His Wagner mercenary outfit, created in the summer of 2014 in response to the Ukraine conflict, has certainly been busy, having impressed bloody footprints in the Levant, a number of African states, and Ukraine itself.  Along the way, benefits flowed for the provision of such services, including natural resource concessions.  

But something happened last week.  Suddenly, the strong man of the mercenary outfit that had been performing military duties alongside the Russian Army in Ukraine seemed to lose his cool.  There were allegations that his men had been fired upon by Russian forces, a point drawn out by his capture of the 72nd Motorised Rifle Brigade commander, Lieutenant Colonel Roman Venevitin.  Probably more to the point, he had found out some days earlier that the Russian Defence Ministry was keen to rein in his troops, placing them under contractual obligations.  His autonomous wings were going to be clipped.

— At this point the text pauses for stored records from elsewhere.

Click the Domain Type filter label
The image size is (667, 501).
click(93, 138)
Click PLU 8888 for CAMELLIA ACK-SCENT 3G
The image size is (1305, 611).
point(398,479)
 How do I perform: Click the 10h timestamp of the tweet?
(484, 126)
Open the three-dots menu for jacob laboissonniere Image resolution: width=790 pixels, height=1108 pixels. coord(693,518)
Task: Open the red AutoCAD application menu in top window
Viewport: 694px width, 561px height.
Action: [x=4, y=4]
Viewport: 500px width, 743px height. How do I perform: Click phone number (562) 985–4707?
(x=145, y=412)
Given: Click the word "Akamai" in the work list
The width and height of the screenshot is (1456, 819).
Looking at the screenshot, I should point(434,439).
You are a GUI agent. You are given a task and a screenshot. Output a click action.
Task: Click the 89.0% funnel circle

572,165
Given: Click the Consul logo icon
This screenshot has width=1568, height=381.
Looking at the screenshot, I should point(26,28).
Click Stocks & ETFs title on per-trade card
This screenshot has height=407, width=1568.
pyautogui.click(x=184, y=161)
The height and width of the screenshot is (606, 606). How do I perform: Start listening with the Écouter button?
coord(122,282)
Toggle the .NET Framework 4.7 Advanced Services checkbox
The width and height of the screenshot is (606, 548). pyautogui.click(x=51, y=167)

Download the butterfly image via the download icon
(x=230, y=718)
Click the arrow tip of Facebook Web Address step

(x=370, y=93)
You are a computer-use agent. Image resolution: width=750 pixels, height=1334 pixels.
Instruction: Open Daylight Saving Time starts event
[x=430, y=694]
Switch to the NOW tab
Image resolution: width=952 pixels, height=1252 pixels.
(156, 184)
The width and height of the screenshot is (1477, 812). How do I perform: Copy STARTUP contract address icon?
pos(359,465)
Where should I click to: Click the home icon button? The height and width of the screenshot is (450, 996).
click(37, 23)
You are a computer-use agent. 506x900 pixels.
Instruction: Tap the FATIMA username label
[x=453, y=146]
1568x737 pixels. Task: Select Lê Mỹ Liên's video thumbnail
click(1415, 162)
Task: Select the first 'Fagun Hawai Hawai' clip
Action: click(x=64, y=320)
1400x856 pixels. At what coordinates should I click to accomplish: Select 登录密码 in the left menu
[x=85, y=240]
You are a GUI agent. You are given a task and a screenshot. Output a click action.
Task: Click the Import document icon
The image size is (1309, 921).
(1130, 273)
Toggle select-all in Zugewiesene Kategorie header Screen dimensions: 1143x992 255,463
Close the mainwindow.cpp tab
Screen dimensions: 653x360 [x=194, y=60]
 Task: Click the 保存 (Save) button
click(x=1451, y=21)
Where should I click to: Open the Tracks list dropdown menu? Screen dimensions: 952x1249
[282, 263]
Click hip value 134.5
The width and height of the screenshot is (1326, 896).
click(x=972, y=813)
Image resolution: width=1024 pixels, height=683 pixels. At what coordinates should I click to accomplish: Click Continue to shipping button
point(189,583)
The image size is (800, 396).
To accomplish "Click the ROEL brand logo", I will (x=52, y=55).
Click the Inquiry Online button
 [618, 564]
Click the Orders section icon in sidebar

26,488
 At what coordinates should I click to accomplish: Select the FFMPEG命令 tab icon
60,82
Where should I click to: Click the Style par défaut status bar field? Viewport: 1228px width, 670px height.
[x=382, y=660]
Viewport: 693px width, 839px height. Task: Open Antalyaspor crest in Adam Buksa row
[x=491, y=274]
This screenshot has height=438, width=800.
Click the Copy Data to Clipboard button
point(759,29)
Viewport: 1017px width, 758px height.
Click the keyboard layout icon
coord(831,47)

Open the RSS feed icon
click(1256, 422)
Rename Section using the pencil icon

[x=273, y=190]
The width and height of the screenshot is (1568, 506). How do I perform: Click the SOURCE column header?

The fuse duly went.  Prigozhin fumed on Telegram, expressing his desire to get a number of officials, most notably the Defence Minister, Sergei Shoigu, and Chief of the General staff Valery Gerasimov, sent packing.  A “march for justice” was organised, one that threatened to go all the way to Moscow.

President Vladimir Putin fumed in agitation in his televised address on June 24, claiming that “excessive ambition and personal interests [had] led to treason, to the betrayal of the motherland and  the people and the cause”.  Within hours, Belarussian President Alexander Lukashenko, whose diplomatic skills are threadbare, had intervened as mediator, after which it was decided that the Wagner forces would withdraw to avoid “shedding Russian blood”.

This all provided some delicious speculative manna for the press corps and commentariat outside Russia.  Nature, and media, abhor the vacuum; the filling that follows is often not palatable.  There was much breathless, excited pontification about the end of Putin, despite the obvious fact that this insurrection had failed in its tracks.  John Lyons of the Australian Broadcasting Corporation was aflame with wonder.  Where, he wondered, was the Russian President?  Why did the Wagner soldiers “get from Ukraine to Rostov, take control of Ukraine’s war HQ then move to Voronezh without a hint of resistance”?  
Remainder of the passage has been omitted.